One of the crazy things I have to do in this job to keep on top of the latest dating and relationship trends is to read books written by guys on how to seduce women.
As you can imagine, it's a real eye-opener!
It's so easy to forget that as much as we want to find that perfect guy and feel hopelessly incompetent at attracting cute men, there are just as many guys out there who feel hopelessly incompetent at approaching a woman they're attracted to and asking her out.
That's why one of my biggest pieces of advice to women is be approachable! Make it easy for guys to catch your eye, exchange smiles, and make small talk with you. You'll discover that what you once thought was a barren landscape without a single available guy has become a sea of men ready and willing to spend time with you.
But that's not the focus of today's article. Instead, what I want to talk about is a concept called "Oneitis."
Oneitis is a concept developed by the men's seduction community to describe "an obsession with a girl whom one is not dating; pickup artists believe that such an extreme fixation on one woman significantly lowers a man's chances of dating or sleeping with her." (The Game p.444). That definition, by the way, comes from one of the most respected pickup artists in the world: Neil Strauss, New York Times bestselling author and journalist for Rolling Stones magazine. His book The Game: Penetrating the Secret Society of Pickup Artists is the gold standard for information about the seduction community, its history, its lingo, and its key players.
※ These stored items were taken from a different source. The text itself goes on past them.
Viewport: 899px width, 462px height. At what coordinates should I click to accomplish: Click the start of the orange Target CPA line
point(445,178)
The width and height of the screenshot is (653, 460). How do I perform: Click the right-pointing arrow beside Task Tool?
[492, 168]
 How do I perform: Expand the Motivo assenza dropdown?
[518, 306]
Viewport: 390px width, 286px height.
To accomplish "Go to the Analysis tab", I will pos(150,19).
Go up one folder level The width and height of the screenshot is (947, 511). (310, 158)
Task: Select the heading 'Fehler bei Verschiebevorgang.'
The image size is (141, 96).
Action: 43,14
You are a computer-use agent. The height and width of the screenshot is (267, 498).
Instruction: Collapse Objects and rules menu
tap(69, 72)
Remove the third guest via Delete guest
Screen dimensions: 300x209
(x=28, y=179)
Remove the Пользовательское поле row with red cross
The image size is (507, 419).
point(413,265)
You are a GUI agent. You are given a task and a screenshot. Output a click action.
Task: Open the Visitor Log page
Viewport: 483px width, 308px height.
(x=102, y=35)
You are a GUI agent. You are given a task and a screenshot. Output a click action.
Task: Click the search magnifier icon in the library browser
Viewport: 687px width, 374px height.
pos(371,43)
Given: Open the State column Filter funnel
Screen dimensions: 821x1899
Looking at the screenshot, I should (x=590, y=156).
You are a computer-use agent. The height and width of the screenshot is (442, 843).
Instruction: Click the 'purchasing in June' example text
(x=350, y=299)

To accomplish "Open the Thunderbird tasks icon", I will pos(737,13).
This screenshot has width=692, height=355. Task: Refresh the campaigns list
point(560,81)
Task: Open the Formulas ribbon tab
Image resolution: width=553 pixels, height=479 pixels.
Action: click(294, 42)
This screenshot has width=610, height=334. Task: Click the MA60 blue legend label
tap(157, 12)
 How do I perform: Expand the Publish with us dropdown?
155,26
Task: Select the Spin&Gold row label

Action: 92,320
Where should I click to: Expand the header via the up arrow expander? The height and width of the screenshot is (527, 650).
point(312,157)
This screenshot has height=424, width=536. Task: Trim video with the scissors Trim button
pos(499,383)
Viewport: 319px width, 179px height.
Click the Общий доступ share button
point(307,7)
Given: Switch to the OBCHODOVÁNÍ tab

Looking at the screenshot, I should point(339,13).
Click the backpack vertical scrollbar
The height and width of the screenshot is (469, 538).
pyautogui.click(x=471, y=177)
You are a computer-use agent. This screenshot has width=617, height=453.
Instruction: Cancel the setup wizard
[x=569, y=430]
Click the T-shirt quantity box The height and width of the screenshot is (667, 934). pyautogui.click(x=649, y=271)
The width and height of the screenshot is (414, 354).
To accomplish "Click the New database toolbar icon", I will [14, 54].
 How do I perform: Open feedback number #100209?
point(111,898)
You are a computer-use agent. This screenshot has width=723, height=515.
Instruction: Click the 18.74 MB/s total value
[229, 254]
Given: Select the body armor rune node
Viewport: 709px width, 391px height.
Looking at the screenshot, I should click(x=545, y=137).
The idea is that when a man is fixed on learning seduction techniques to attract one particular girl because he worships the ground she walks on, he will inevitably fail, because she will sense his desperation-tinged adoration. There's nothing less attractive than a man who acts like a puppy dog, following you everywhere and leaping to do whatever he thinks will please you.
Once a man realizes that he has oneitis, he can shake off his infatuation by focusing his efforts on dating other women. Although he may kid himself at first that he is practicing flirting to hone his skills for "the One," he often finds in the process that the other women he's seeing have much to offer him. He starts enjoying himself and feeling more comfortable interacting with women. Soon, his preoccupation with "the One" is revealed for exactly what it is: an immature infatuation with a woman who in all likelihood isn't the best match for him. Although he still may enjoy her company, he won't live or die based on her acceptance or rejection of him. Strangely enough, this often triggers a turning point in their relationship: she will find him more interesting and attractive when his self-esteem is independent of her opinion of him.
Although this concept has been developed particularly for the male seduction community (see UrbanDictionary.com's definition of oneitis for a more crude description of the term), it is interesting to consider whether it has any relevance to us women.
In my last article on "Stop Him from Cheating," Kate wrote a comment where she said:
"'You deserve someone who’s into you.' – yeah great idea – but what if he is the only man you are interested in? You just dump him and move on? … I am not interested in just any guy. If he’s just not that into you I would like to know what to do so that he is into me. Chances are if he isn’t other guys aren’t into you either."
Being keenly interested in a man, to the point that you won't even look at other men because you're so certain that he's the one for you, certainly sounds like oneitis.
But doesn't labeling it as a "social disease" make a mockery of our very real feelings of attraction? Whereas men might be able to say that the cure for being obsessed with one particular girl is sleeping with ten others, most women aren't made that way. We usually fall in love with one man at a time. We have the right to be interested in one particular man and want to know how to make him feel the same way … don't we?
I went to seduction expert James Brito to ask how oneitis might apply to women. His answer was simple.
"If you're determined to get him, worrying night and day whether you're going to lose him, and obsessing over him, HE'S NOT THE ONE!"
Having an extreme case of oneitis is in itself proof that any relationship based on such an unequal distribution of attraction will be fatally flawed. If you like him a LOT more than he likes you, then you'll have more invested in the relationship than he will. You may find yourself changing yourself, giving up your own interests, and allowing him to control the relationship because you don't want him to leave. That's a recipe for disaster.
It's healthy to start out a relationship with a neutral caution. Avoid giving into your feelings of infatuation, adoration, and love for the first few months. Allow yourself to get to know him better. See what it feels like to actually be together. Ask yourself at each stage how you feel in the relationship. Don't allow your admiration of his personal qualities to override the more important question, which is how you both interact as a couple.
Easier said than done, I know. It's so much fun to fall head over heels for a guy. It's so hard to step back from how wonderful he is as a person to see how wonderful or not we are as a couple.
But remember your goal in the first stages of dating: it's to evaluate your relationship potential. It's not to confess your undying love. Leave that for once you're already in an established relationship moving towards greater intimacy and commitment.
And that, I think, is the sound principle behind the concept of oneitis. The purpose of dating isn't to find the "perfect" man; it's to find the perfect combination made up of two human beings in relationship.